Amphibole phenocrysts are common in intermediate to felsic magmas where they record information on magma evolution through breakdown rim textures marking shifts in pressure, temperature, volatile concentrations, oxygen fugacity and melt chemistry during ascent. Our ability to track these variables throughout the volcanic plumbing system (e.g., via phase equilibria experiments, geothermobarometry, disequilibrium textures, melt inclusions) has provided the means for interpretating eruption trigger mechanisms, yet a lack of calibrated data on their influence on amphibole stability (and thus reaction rim formation) makes unambiguously distinguishing the mechanism problematic. One such elusive example is the role of CO2 flushing, deemed a likely phenomenon in magmatic systems, precluding an accurate interpretation of natural rim formation, previously assigned to decompression or heating. We performed high-temperature (830–880ºC), high-pressure (120 MPa) experiments to investigate the effects of XCO2 (0.3–0.7) on amphibole reaction rim development in H2O-saturated silicic magmas in shallow volcanic systems, providing new insights for interpreting amphibole rim textures.
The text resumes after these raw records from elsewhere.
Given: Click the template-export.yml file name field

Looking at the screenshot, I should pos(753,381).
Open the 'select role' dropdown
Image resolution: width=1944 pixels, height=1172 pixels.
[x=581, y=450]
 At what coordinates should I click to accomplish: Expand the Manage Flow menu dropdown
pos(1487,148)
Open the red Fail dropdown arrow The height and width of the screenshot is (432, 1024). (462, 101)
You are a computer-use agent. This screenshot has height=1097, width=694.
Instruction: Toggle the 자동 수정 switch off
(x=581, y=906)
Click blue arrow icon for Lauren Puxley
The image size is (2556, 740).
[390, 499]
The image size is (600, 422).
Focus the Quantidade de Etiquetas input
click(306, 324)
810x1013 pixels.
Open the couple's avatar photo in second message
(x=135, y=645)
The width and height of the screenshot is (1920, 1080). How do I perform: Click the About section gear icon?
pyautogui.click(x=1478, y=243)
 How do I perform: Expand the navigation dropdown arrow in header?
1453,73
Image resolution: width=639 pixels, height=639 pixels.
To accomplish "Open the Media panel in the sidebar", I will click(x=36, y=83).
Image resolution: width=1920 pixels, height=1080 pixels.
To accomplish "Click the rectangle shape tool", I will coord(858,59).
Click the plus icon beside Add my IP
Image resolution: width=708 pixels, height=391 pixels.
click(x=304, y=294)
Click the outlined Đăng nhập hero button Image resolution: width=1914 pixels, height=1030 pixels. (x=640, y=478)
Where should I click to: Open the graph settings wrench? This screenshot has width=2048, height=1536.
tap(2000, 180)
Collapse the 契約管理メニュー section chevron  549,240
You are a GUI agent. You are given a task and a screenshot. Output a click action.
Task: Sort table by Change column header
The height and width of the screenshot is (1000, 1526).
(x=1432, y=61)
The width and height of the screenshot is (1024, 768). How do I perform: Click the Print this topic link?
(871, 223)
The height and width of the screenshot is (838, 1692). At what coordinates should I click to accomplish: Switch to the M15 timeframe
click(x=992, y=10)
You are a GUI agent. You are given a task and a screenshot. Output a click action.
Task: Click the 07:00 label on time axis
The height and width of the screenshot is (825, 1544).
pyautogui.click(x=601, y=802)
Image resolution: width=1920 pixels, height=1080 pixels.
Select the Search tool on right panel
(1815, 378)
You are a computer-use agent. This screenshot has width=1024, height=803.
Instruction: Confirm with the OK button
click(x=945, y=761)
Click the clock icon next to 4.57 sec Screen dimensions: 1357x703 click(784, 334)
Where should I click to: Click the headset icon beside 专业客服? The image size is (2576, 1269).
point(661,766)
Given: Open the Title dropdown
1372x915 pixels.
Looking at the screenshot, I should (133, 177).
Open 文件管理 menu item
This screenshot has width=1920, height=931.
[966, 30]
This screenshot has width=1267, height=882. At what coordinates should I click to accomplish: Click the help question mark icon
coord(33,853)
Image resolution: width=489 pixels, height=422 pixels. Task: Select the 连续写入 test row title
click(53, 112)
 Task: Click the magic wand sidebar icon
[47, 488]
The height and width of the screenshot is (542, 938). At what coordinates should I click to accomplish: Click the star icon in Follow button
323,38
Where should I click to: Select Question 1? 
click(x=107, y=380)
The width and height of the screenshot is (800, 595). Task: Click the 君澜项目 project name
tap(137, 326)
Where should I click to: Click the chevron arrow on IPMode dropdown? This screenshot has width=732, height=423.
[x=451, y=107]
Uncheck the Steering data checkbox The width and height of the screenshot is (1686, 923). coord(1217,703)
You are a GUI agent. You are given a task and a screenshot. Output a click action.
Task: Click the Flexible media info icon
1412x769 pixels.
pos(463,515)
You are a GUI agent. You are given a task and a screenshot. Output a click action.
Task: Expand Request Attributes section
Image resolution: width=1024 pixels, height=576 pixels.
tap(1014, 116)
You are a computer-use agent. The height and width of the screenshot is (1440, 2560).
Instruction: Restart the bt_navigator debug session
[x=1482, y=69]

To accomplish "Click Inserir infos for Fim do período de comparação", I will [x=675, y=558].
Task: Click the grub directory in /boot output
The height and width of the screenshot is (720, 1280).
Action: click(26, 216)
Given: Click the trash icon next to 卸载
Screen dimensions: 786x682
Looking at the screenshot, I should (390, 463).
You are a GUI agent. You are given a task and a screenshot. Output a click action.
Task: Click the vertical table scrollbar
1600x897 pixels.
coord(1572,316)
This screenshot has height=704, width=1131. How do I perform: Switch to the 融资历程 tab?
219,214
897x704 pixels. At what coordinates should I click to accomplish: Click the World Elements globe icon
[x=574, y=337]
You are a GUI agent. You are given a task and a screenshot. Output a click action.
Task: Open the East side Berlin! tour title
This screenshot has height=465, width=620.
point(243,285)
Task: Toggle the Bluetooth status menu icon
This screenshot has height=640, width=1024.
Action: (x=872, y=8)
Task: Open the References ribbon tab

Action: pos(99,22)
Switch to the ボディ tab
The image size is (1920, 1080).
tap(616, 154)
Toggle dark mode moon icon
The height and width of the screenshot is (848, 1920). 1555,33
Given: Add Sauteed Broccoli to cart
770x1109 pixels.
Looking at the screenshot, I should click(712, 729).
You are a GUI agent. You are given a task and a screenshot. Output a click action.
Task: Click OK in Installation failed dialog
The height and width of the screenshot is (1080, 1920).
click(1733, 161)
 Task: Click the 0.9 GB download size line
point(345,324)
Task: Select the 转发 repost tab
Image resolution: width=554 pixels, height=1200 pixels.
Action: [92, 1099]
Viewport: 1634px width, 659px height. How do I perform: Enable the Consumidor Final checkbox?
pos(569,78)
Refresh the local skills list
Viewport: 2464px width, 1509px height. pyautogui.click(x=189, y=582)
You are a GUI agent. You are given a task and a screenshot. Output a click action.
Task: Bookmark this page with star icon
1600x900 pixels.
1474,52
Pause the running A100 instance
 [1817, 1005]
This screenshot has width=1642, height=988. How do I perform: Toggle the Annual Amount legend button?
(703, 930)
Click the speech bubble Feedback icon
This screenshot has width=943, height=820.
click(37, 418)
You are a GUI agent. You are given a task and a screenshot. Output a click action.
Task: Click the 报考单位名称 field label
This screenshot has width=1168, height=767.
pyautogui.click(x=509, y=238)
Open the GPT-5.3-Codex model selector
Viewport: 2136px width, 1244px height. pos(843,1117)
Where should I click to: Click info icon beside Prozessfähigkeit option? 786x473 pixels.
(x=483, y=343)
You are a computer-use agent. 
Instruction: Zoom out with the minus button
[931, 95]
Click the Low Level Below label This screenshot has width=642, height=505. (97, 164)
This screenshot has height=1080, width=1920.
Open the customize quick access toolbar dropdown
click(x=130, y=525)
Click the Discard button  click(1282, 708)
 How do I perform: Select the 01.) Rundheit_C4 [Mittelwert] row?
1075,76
Our experiments quantify the significant impacts of CO2 on rapidly triggering amphibole breakdown over shorter timescales compared to heating or decompression. 2D textural analysis of the breakdown rim microlites reveal that crystal size, aspect ratio, number density and preferential alignment, together with mineralogy, can be related to a distinct breakdown mechanism. Furthermore, we apply high-resolution electron backscatter diffraction (EBSD) analysis to >100 experimental and natural amphibole reaction rims (Soufrière Hills Volcano, Unzen Volcano, Bezymianny and El Misti). Quantitative mapping reveals systematic variations in crystallographic orientations of the rim microlites relative to the host amphibole, enabling the development of an EBSD criteria that differentiates decompression-, heating-, and CO2-induced amphibole breakdown. The distinct textures produced provides new markers and a new framework for the interpretation of natural rim formation processes. Application of this new quantitative approach over a range of magmatic systems worldwide will improve interpretations of intensive parameters, ascent paths, eruption triggers, and amphibole stability from crystal record archives.